“Empathy is not simply a matter of trying to imagine what others are going through, but having the will to muster enough courage to do something about it. In a way, empathy is predicated upon hope.”
— Cornel West
Each person begins therapy for different reasons, and in those differences I seek to understand your unique qualities and experiences. Together we explore who you are and how certain behaviors, beliefs and responses have led you to therapy. We work towards developing insight, gaining awareness, and utilizing tools to create lasting psychological change. I believe that change is built from a foundation of compassionate noticing and deeper understanding. Importantly, much of that understanding must come from a place of exploring relational, biological, socio-cultural aspects. It is my goal to get to know you so that you can get to know yourself–to better understand your thoughts, feelings, needs, conscious and unconscious beliefs/narratives, and relationship dynamics.

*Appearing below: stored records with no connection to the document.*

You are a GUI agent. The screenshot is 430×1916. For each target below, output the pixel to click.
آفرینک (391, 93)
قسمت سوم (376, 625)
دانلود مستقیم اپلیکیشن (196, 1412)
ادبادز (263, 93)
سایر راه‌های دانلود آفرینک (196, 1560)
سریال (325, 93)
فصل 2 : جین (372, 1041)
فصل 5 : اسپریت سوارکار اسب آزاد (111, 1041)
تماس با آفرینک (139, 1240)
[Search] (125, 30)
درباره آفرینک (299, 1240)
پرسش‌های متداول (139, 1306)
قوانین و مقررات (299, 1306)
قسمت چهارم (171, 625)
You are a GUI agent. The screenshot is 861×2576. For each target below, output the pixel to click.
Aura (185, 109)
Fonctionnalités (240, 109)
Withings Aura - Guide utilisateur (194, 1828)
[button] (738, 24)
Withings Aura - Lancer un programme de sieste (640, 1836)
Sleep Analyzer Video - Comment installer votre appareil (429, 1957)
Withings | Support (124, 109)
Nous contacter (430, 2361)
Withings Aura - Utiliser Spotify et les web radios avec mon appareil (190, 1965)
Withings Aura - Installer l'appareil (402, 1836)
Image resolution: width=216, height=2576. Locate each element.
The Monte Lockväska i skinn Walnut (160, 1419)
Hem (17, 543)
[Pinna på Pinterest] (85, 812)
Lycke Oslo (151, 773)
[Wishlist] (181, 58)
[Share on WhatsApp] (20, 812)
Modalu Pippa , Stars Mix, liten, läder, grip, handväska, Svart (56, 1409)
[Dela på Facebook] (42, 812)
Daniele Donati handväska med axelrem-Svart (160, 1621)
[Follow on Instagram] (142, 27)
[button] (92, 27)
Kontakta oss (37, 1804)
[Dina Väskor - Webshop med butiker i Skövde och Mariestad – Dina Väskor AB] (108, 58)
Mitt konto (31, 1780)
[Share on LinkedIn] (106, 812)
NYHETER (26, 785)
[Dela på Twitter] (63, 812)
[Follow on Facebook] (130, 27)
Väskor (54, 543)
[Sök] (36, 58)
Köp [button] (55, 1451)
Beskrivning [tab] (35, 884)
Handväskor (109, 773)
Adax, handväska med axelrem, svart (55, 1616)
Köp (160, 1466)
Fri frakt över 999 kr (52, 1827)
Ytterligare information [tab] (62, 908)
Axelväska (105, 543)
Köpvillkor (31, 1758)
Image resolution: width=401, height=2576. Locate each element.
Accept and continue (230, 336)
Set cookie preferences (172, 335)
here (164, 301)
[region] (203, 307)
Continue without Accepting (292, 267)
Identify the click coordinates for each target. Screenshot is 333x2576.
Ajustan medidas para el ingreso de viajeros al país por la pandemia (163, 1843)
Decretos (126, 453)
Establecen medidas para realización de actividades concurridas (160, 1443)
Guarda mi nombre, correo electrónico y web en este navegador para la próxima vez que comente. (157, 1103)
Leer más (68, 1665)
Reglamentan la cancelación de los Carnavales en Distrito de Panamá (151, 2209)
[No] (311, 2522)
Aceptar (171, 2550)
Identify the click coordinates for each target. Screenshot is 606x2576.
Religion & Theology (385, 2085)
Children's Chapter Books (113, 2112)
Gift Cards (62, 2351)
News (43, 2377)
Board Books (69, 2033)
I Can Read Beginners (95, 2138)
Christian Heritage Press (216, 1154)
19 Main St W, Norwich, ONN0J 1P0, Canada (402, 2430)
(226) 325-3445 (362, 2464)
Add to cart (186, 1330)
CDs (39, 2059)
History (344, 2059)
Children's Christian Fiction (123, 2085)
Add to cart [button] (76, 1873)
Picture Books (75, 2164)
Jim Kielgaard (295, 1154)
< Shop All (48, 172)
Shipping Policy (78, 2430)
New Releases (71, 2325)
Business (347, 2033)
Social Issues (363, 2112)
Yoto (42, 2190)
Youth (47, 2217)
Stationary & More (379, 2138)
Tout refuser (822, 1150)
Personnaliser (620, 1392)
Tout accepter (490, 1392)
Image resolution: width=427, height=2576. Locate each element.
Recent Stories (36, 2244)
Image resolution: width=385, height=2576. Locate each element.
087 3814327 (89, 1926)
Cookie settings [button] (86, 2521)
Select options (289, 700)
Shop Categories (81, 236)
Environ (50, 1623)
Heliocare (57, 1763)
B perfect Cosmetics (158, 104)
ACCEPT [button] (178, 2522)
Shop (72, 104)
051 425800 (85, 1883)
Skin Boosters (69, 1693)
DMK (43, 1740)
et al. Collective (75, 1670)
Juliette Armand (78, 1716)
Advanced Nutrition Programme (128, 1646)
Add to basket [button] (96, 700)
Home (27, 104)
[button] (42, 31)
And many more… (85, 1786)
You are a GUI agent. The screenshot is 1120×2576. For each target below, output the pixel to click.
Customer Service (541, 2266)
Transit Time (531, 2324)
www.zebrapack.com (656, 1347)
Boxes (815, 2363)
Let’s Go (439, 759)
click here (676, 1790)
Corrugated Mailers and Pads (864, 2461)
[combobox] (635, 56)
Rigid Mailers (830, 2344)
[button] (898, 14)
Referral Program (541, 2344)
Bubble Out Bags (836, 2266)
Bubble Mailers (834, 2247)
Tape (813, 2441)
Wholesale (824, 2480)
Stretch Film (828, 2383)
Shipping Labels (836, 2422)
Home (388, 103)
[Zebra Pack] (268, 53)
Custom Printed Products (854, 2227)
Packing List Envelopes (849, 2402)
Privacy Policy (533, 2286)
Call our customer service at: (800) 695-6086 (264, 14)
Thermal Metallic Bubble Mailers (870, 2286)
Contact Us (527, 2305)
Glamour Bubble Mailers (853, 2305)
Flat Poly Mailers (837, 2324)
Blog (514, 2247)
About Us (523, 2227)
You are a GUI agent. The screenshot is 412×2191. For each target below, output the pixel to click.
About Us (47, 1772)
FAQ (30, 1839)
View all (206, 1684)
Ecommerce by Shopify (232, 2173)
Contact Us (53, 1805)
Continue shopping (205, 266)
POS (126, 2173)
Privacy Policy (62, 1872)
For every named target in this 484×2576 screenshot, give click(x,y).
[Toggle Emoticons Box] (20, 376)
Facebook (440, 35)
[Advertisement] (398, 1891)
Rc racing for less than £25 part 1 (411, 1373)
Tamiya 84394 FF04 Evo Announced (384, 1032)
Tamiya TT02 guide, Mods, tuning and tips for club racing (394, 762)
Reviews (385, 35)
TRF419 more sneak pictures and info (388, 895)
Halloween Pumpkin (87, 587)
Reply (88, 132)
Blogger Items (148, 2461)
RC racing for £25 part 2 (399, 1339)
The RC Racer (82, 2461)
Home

“Love is a constant process of tuning in, connecting, missing and misreading cues, disconnecting, repairing, and finding deeper connection. It is a dance of meeting and parting and finding each other again. Minute to minute and day to day.”
— Dr. Sue Johnson
Seeking connection is an innate part of the human experience–we long for it–and when that feels threatened, conflict often ensues. Based on early relationship development, we each learn different strategies to feel connected and safe; however, sometimes those strategies can be misaligned or stop working. We often get lost in cycles of conflict– making assumptions, projecting, becoming defensive or self-protective, and subsequently participate in dysfunctional communication patterns. In couples therapy, we work to unpack these nuances and create greater awareness around your particular cycles of conflict. We seek to normalize needs and build communication and connection feels approachable and safe. I assist couples in developing a secure relationship that thrives on trust, resilience, and a knowingness that each person can be both dependent and independent and still feel “okay.”